Dylan Noir

I’ll have this year’s Bobcat Birthday Challenge posted later today, but right now I want to talk about the Bob Dylan song I’ve been playing most obsessively these past two weeks.

With the war grinding on, you’d think it would be “Masters of War” or “With God On Our Side,” but no — it’s “Black Diamond Bay,” the penultimate cut on Desire and second only to “Brownsville Girl” on the roster of Dylan’s shaggy dog story-songs. (I know that most people would put “Lily, Rosemary and the Jack of Hearts” at the top of that roster, but personally, I’m tired of the thing.)

“Black Diamond Bay” is one of the Desire songs Dylan co-wrote with Jacques Levy, and like them it has a wide-screen cinematic quality. In this case, the movie is a 1930s noir from Warner Brothers, shot in black-and-white with the usual character actors.

There’s all kinds of huggermugger about a tropical island resort with a mysterious woman, a Greek man trying to kill himself, a soldier and a dwarf conducting business and a perennial loser in the resort’s casino. The song is really about the easy wit with which Dylan and Levy manipulate stock players and situations, then cross it with a different genre by having a volcano erupt and send the whole island to the bottom of the sea. And we end up with Dylan in Los Angeles, “watching old Cronkite on the seven o’clock news,” and catching the tail end of the disaster. Too bad, he shrugs, but he never wanted to go there anyhow.

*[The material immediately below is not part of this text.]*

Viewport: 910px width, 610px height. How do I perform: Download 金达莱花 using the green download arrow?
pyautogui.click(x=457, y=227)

There’s no standout line like “Nowadays even the swap meets around here are getting corrupt, but “Black Diamond Bay” always cracks me up when I play it.

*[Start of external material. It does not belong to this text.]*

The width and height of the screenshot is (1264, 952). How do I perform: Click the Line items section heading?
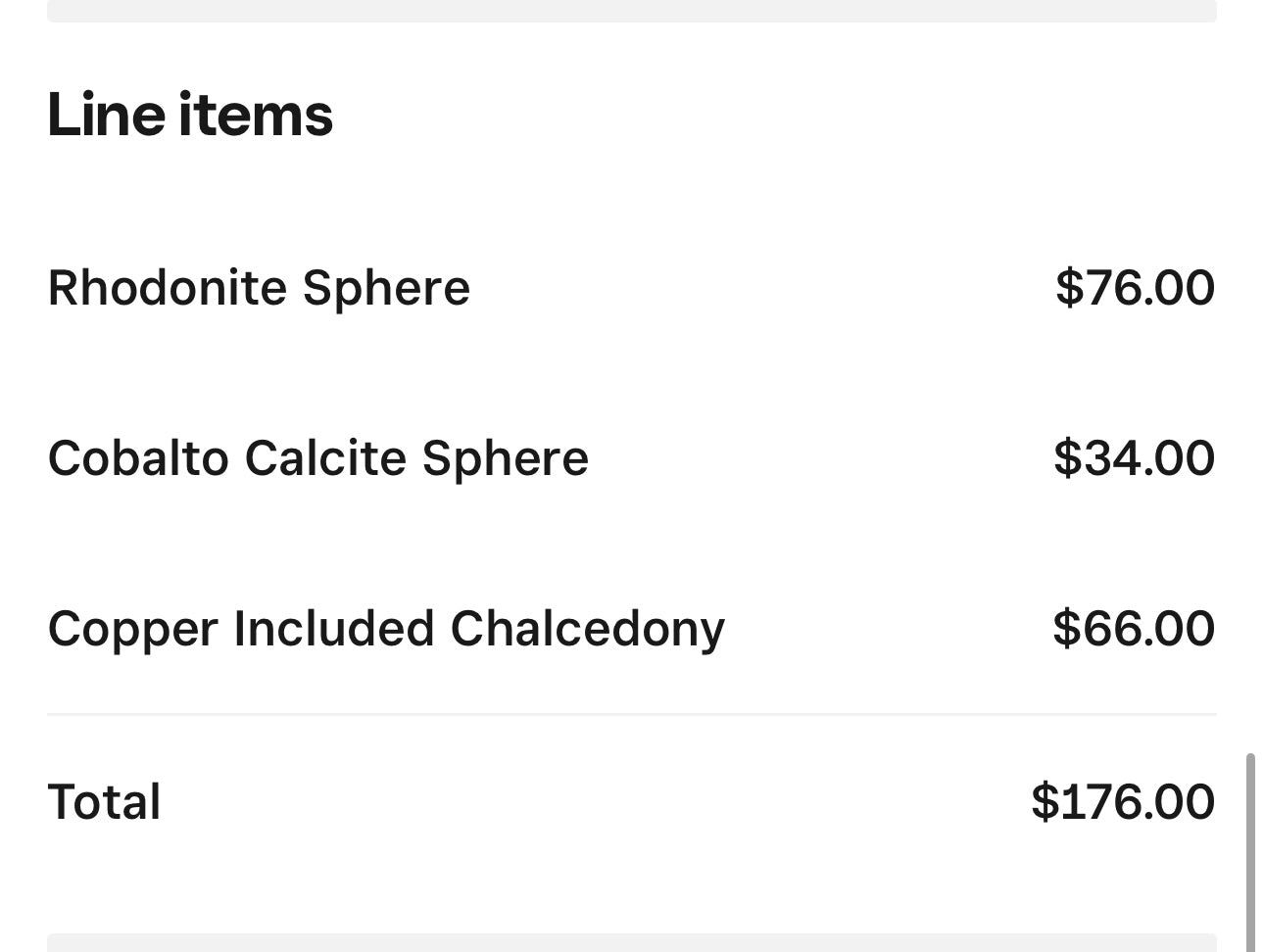click(190, 115)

One thought on “Dylan Noir

  1. Will says:

    Always cracks me up too, and I’d dispute the lack of standout lines, or at least stand-out cheeky rhymes: right from “veranda/and a” on through “open/rope and” to “one night/Cronkite”.

    About time someone made a seven-minute short film out of this little gem – it’s begging for it, and I’m sure the ghost of Joseph Conrad (the idea seems to be based very loosely around the events of Conrad’s 1915 novel “Victory”) wouldn’t mind. But I’d pitch it a bit later than the ’30s – more like “Key Largo” vintage.